4. **Compact** — `apply_aging` runs to degrade stale entries.

## VecLayer vs. LLM Boundary

| VecLayer does (mechanically) | LLM does |
|------------------------------|----------|
| Embed text, store vectors | Decide what to store and when |
| Find similar entries via ANN | Interpret search results |
| Compute salience, age entries | Decide what is worth keeping |
| Build identity snapshot | Reflect on identity |
| Detect open threads | Resolve open threads |
| Find similar-but-unlinked entries (`discover`) | Interpret connections, decide to relate or consolidate |
| Compute perspective centroids | Understand what they mean |
| Write think-cycle entries | Generate the content for them |

## System Components (Traits)

- **`DocumentParser`** — `MarkdownParser` (pulldown-cmark, heading hierarchy extraction). Extensible for PDF, HTML, code (tree-sitter).
- **`Embedder`** — `FastEmbedder` (ONNX runtime, CPU, `BAAI/bge-small-en-v1.5`, 384 dimensions). Extensible for Ollama (GPU) and OpenAI-compatible APIs. Interface: `embed(&[&str]) -> Vec<Vec<f32>>`.
- **`VectorStore`** — `LanceStore` (serverless, file-based, no external service). Extensible for Turso/Limbo and PostgreSQL + pgvector. Interface covers insert, ANN search, perspective search, children, access profile updates, visibility updates, and stale-chunk queries.
- **`Summarizer`** — `OllamaSummarizer` (local LLM via REST). Behind the `llm` feature flag.
- **`LlmProvider`** — OpenAI-compatible interface used by the think cycle. Implementations: `OllamaProvider`, `OpenAiProvider`. Behind the `llm` feature flag.

## Configuration

Resolution order: ENV > TOML file > defaults. TOML file is discovered from `$VECLAYER_CONFIG`, then `<data_dir>/veclayer.toml`, then `./veclayer.toml`.
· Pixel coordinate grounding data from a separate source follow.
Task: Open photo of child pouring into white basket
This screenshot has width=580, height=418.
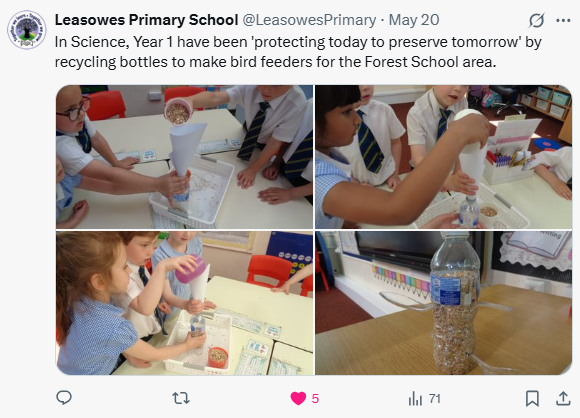Action: [x=444, y=157]
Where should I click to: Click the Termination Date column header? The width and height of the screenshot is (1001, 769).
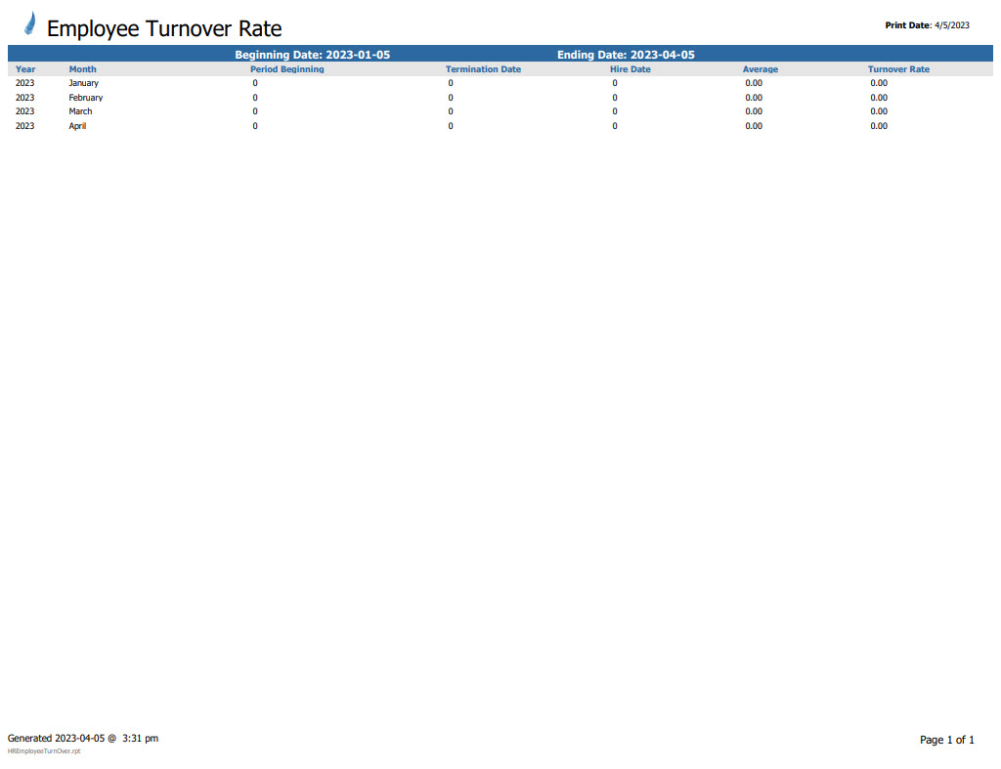(x=483, y=69)
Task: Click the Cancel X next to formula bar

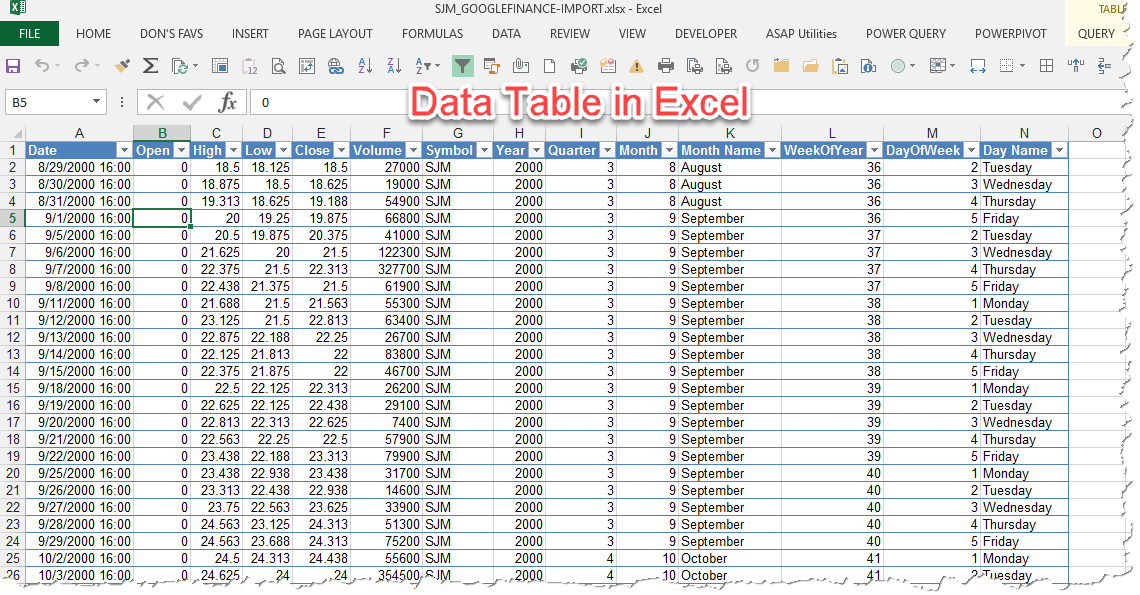Action: pyautogui.click(x=155, y=101)
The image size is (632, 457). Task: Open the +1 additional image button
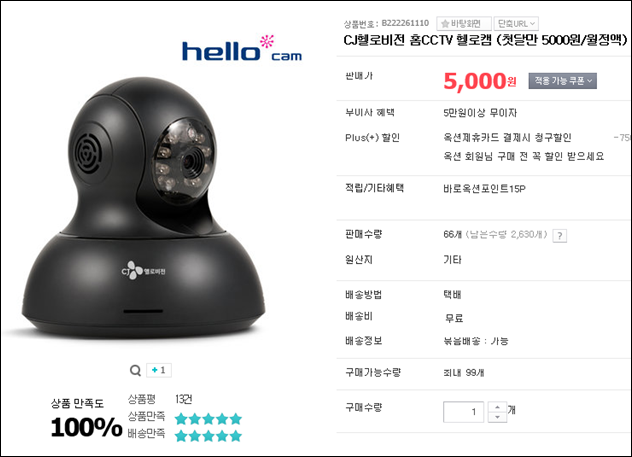[159, 370]
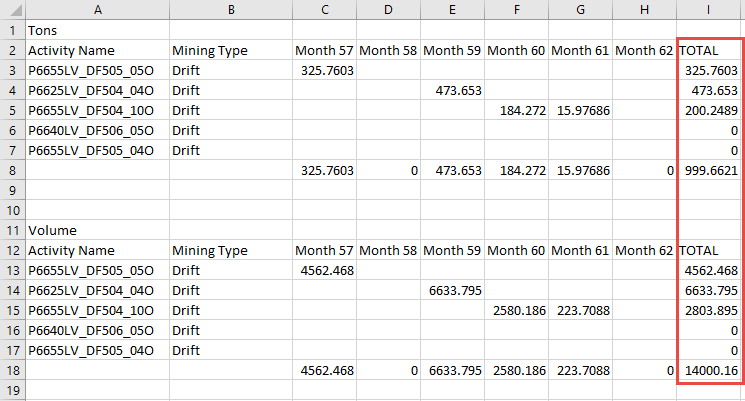
Task: Click cell with value 15.97686 in row 5
Action: click(581, 110)
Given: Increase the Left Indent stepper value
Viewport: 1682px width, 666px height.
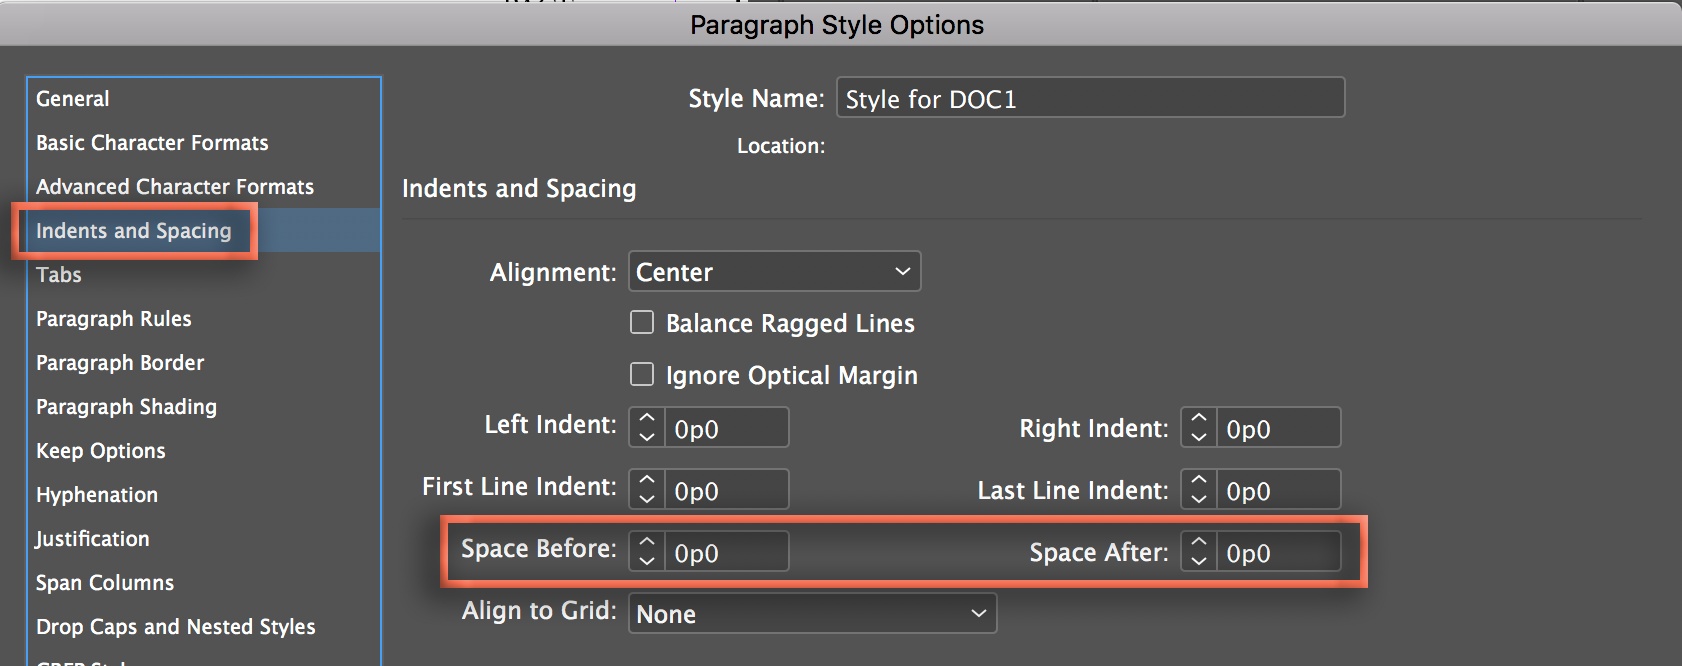Looking at the screenshot, I should click(647, 418).
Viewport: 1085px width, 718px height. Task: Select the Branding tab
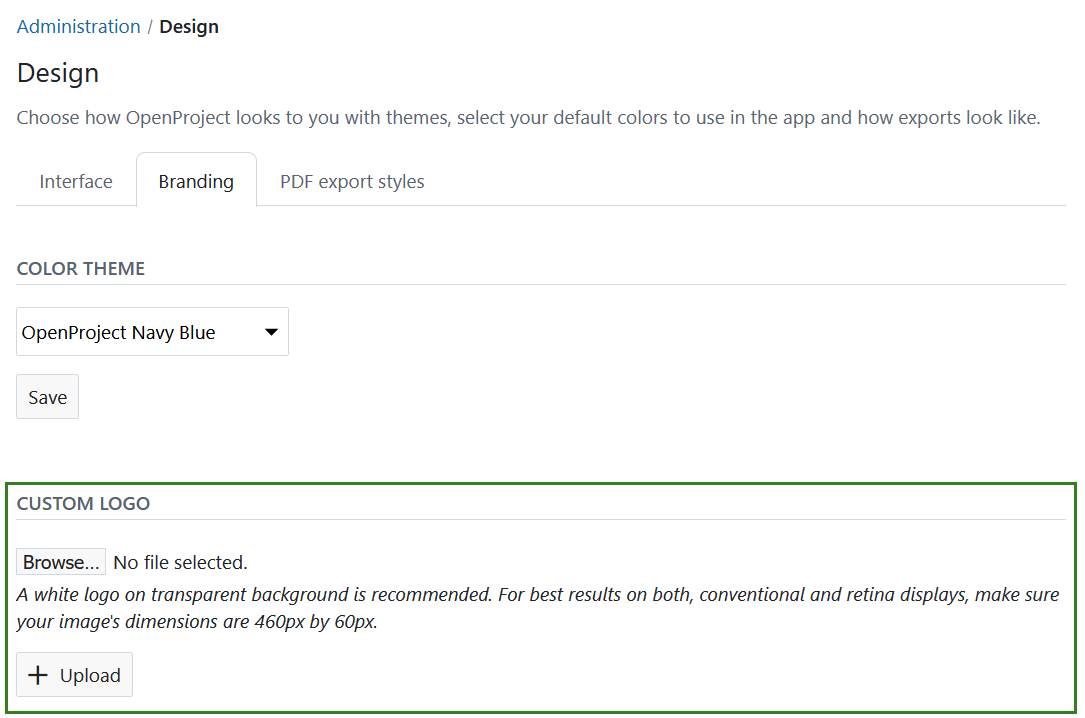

| Variable | Default | Description |
|----------|---------|-------------|
| `VECLAYER_DATA_DIR` | `./veclayer-data` | Data directory (LanceDB files, config JSON) |
| `VECLAYER_CONFIG` | *(auto-discovered)* | Explicit path to `veclayer.toml` |
| `VECLAYER_EMBEDDER` | `fastembed` | Embedder type (`fastembed`, `ollama`) |
| `VECLAYER_FASTEMBED_MODEL` | `BAAI/bge-small-en-v1.5` | FastEmbed model name |
| `VECLAYER_OLLAMA_MODEL` | `llama3.2` | Ollama embedding model |
| `VECLAYER_OLLAMA_URL` | `http://localhost:11434` | Ollama base URL |
| `VECLAYER_LLM_PROVIDER` | `ollama` | LLM provider (`ollama`, `openai`) |
| `VECLAYER_LLM_MODEL` | `llama3.2` | LLM model for think cycle |
| `VECLAYER_LLM_BASE_URL` | `http://localhost:11434` | LLM base URL |
| `VECLAYER_LLM_API_KEY` | *(none)* | API key for OpenAI-compatible providers |
| `VECLAYER_HOST` | `127.0.0.1` | Server bind host |
| `VECLAYER_PORT` | `8080` | Server port |
| `VECLAYER_SEARCH_TOP_K` | `5` | Top-level results per search |
| `VECLAYER_SEARCH_CHILDREN_K` | `3` | Children per result |
| `VECLAYER_READ_ONLY` | `false` | Disallow writes |

## Deployment

Single binary plus a data directory. No external services required for basic usage. The MCP server runs over stdio (Claude Desktop compatible) or HTTP (axum). The `llm` feature flag gates all LLM-dependent code; builds without it have no LLM dependency.